« La notion de peuple est d’abord une notion politique. Elle a donc nécessairement une dimension stratégique. Le pouvoir est toujours à conquérir ou à conserver contre un ennemi ou un concurrent, réel ou supposé, du peuple. » – Sadri Khiari
Thèses sur le peuple qui vient
- 1 Le tiers manquant entre la question sociale et la question nationale constitue le sujet politique qui permettra de surmonter la contradiction historique du Québec. La première, qui questionne l’exploitation économique et les classes sociales qui en découlent, s’oppose dans l’entendement à la seconde, qui cherche à libérer la nation québécoise de sa subordination politique vis-à-vis l’État canadien. Qu’y a-t-il de commun entre une majorité sociale et une nation, qui pourrait recadrer le débat en articulant la lutte pour la transformation sociale au projet d’émancipation nationale? Le peuple.
- 2 La gauche ne doit pas fuir la question de l’identité collective, mais la transformer en dépassant la stratégie du nationalisme conservateur par la création d’une volonté politique émancipatrice. Cela ne passe pas par un retour au bon vieux nationalisme civique et réformiste, qui a été historiquement nié pour son caractère abstrait. La stratégie implique le renversement dialectique de l’identité nationale par la formation d’une identité populaire, un nouveau « Nous » qui remet la conscience collective sur ses pieds en déplaçant le bouc émissaire imaginaire des minorités religieuses vers l’extérieur de la société, le « Eux » de l’élite économique et politique devenant ainsi l’ennemi réel du peuple.
- 3 Le nationalisme conservateur a construit l’identité nationale sur la chaîne d’équivalences État- nation=culture commune=nationalisme=majorité=laïcité qu’elle opposa à la logique anti- trudeauiste mondialisation=multiculturalisme=libéralisme=minorités=intégrisme religieux. La gauche a échoué à sortir de cette polarisation parce qu’elle fut incapable de créer son propre antagonisme qui aurait pu surmonter cette contradiction. Le consensus inclusif est le piège que le populisme conservateur tend à la gauche pour l’empêcher d’opposer un populisme démocratique et émancipateur : establishment=élites financières=caste politique=industries extractives=Empire canadien vs contribuables=citoyens=travailleurs=habitants=peuple québécois.
- 4 La gauche doit définir la nation à partir du peuple, celui-ci ne devant pas être compris comme un populus (ensemble abstrait des citoyens), mais comme une plèbe (allant du précariat aux classes moyennes et populaires) représentant la majorité sociale de la nation. Un groupe social, à la fois particulier et composé, s’identifie alors à une totalité qui aura pour fonction de refonder la communauté politique. La souveraineté populaire désigne le processus par lequel le peuple prend conscience de lui-même par la condensation des luttes sociales contre le système qu’il tente de renverser. La définition théorique du système et l’organisation pratique qui pourra le dépasser devront articuler un schème logico-politique adapté à la conscience populaire tout en contribuant à l’éducation collective par l’école vivante de l’expérience.

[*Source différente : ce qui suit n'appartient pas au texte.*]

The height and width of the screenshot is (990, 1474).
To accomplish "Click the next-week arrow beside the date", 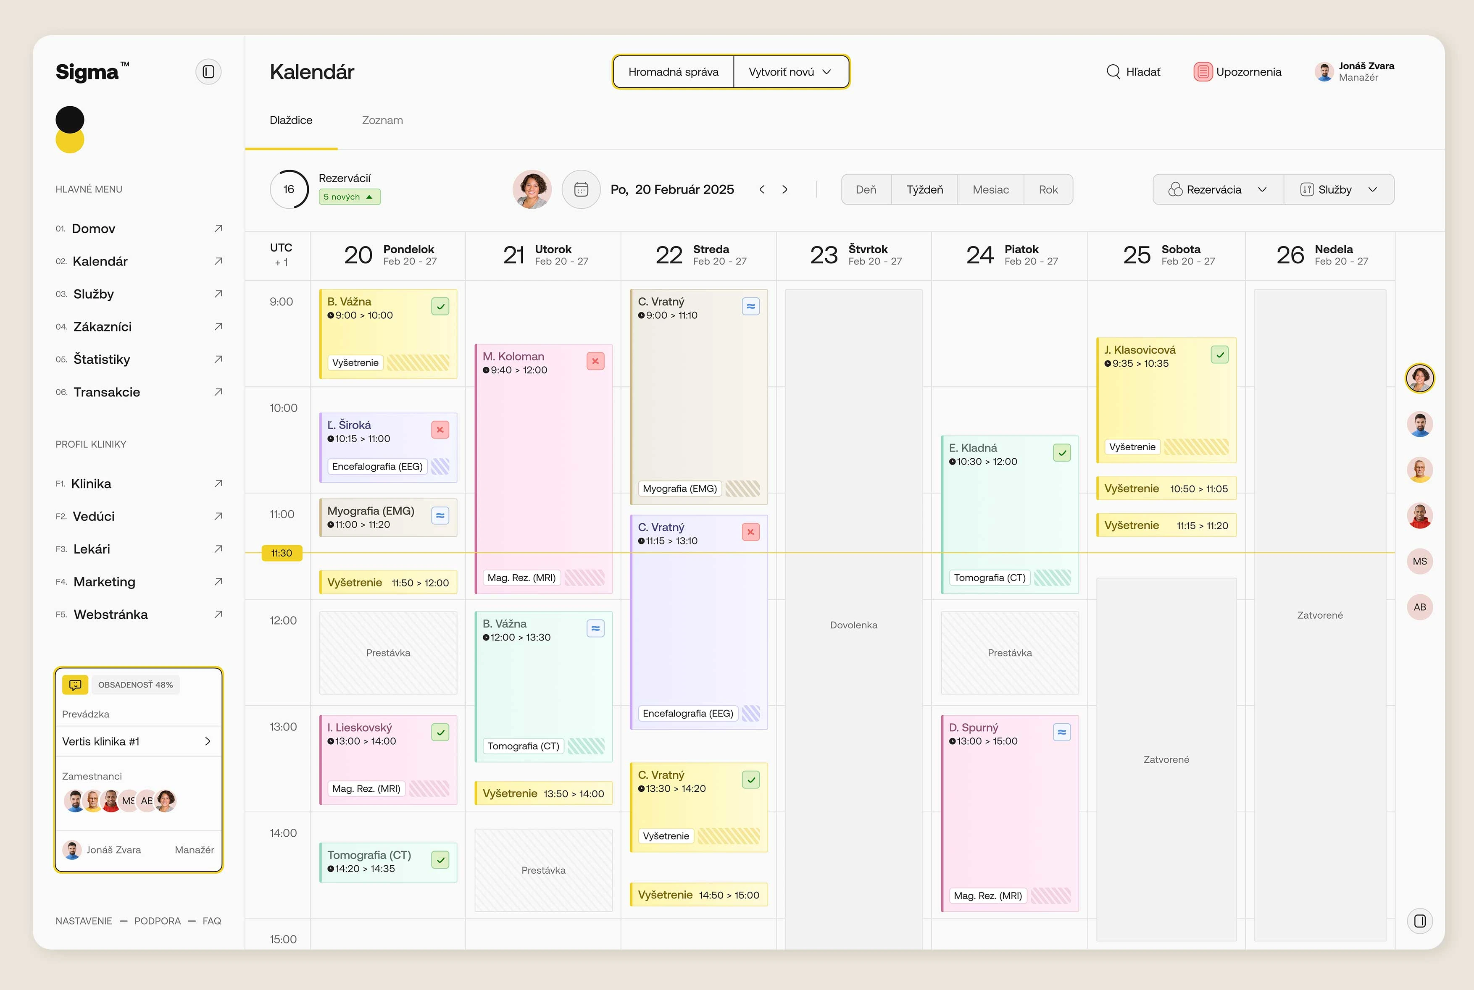I will [x=785, y=189].
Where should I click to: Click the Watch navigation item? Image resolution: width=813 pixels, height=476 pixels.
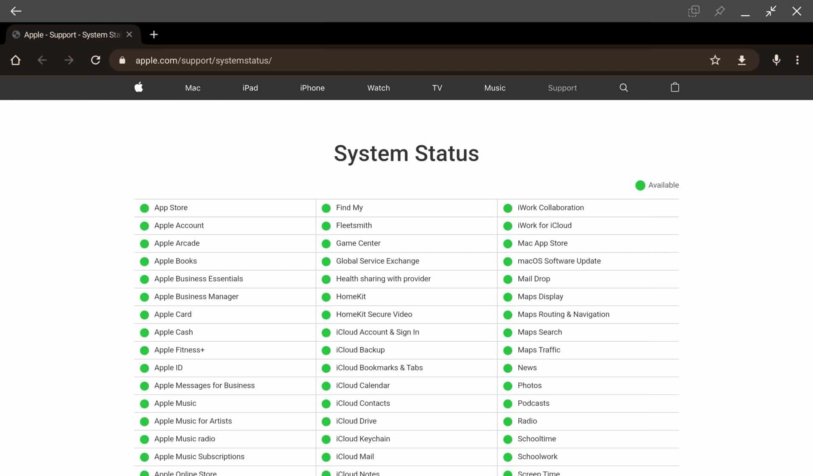pyautogui.click(x=378, y=88)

- 5 La tête dirigeante du système, l’establishment, constitue une véritable « caste », c’est-à-dire une classe sociale fermée qui cherche à maintenir ses privilèges en renforçant les principales contradictions de la société : l’austérité sert les élites économiques en compressant les dépenses publiques, ce qui amène l’État à chercher de nouveaux revenus en donnant des avantages fiscaux aux firmes multinationales et aux industries extractives, alimentant le virage pétrolier et l’influence des lobbys qui renforcent à leur tour la collusion des intérêts privés et la corruption politique qui confisque le pouvoir au peuple. La crise de l’État-providence, la crise écologique et la crise de la démocratie représentative sont donc liées, amenant paradoxalement un conservatisme néolibéral, extractiviste et autoritaire qui bloque une nouvelle répartition de la richesse et du pouvoir décisionnel. La solution ne passe pas par quelques mesures isolées d’une plateforme électorale consensuelle, mais par un projet politique articulant des réformes radicales qui rendront visible le front de l’unité populaire contre le système.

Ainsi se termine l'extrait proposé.